Dataset entries:
____

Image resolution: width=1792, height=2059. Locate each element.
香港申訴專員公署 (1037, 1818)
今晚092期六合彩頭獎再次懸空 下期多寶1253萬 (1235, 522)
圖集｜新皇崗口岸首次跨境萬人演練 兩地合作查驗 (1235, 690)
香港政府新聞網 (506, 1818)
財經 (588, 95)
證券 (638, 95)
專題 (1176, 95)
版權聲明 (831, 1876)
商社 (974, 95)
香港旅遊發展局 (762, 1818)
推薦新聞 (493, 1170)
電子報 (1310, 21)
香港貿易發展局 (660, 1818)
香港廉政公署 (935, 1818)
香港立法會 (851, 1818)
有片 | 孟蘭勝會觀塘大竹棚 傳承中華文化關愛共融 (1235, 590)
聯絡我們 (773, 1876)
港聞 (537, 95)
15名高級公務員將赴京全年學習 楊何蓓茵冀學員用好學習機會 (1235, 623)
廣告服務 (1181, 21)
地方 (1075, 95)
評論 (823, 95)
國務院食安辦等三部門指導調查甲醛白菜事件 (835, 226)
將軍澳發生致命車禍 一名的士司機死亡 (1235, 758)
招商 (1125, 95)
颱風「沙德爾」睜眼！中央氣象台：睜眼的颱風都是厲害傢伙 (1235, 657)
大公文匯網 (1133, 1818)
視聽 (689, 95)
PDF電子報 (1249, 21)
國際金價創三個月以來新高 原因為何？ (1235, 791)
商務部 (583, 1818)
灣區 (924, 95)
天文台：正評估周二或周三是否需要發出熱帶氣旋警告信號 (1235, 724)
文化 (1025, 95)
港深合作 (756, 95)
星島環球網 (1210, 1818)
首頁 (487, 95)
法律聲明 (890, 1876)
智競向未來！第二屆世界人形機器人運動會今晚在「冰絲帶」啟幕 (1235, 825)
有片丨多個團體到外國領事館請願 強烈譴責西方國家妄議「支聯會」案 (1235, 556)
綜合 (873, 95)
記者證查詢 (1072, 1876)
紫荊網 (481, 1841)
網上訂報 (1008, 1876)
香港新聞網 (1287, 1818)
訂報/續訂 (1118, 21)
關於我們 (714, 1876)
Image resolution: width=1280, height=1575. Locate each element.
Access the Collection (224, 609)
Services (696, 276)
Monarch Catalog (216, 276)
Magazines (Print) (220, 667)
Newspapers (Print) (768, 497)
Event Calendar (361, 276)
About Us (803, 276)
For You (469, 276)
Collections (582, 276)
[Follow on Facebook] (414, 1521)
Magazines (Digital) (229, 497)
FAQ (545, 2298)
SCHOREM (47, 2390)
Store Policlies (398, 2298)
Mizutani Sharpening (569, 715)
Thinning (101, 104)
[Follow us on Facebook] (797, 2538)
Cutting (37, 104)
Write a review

____

*REQUIREMENT*.
Retype exactly the line with "地方 (1075, 95)" and each line after it until the records end, and include no other line.

*TASK SOLUTION*.
地方 (1075, 95)
評論 (823, 95)
國務院食安辦等三部門指導調查甲醛白菜事件 (835, 226)
將軍澳發生致命車禍 一名的士司機死亡 (1235, 758)
招商 (1125, 95)
颱風「沙德爾」睜眼！中央氣象台：睜眼的颱風都是厲害傢伙 (1235, 657)
大公文匯網 (1133, 1818)
視聽 (689, 95)
PDF電子報 (1249, 21)
國際金價創三個月以來新高 原因為何？ (1235, 791)
商務部 (583, 1818)
灣區 (924, 95)
天文台：正評估周二或周三是否需要發出熱帶氣旋警告信號 (1235, 724)
文化 (1025, 95)
港深合作 (756, 95)
星島環球網 (1210, 1818)
首頁 (487, 95)
法律聲明 (890, 1876)
智競向未來！第二屆世界人形機器人運動會今晚在「冰絲帶」啟幕 (1235, 825)
有片丨多個團體到外國領事館請願 強烈譴責西方國家妄議「支聯會」案 (1235, 556)
綜合 (873, 95)
記者證查詢 (1072, 1876)
紫荊網 (481, 1841)
網上訂報 (1008, 1876)
香港新聞網 (1287, 1818)
訂報/續訂 (1118, 21)
關於我們 (714, 1876)
Image resolution: width=1280, height=1575. Locate each element.
Access the Collection (224, 609)
Services (696, 276)
Monarch Catalog (216, 276)
Magazines (Print) (220, 667)
Newspapers (Print) (768, 497)
Event Calendar (361, 276)
About Us (803, 276)
For You (469, 276)
Collections (582, 276)
[Follow on Facebook] (414, 1521)
Magazines (Digital) (229, 497)
FAQ (545, 2298)
SCHOREM (47, 2390)
Store Policlies (398, 2298)
Mizutani Sharpening (569, 715)
Thinning (101, 104)
[Follow us on Facebook] (797, 2538)
Cutting (37, 104)
Write a review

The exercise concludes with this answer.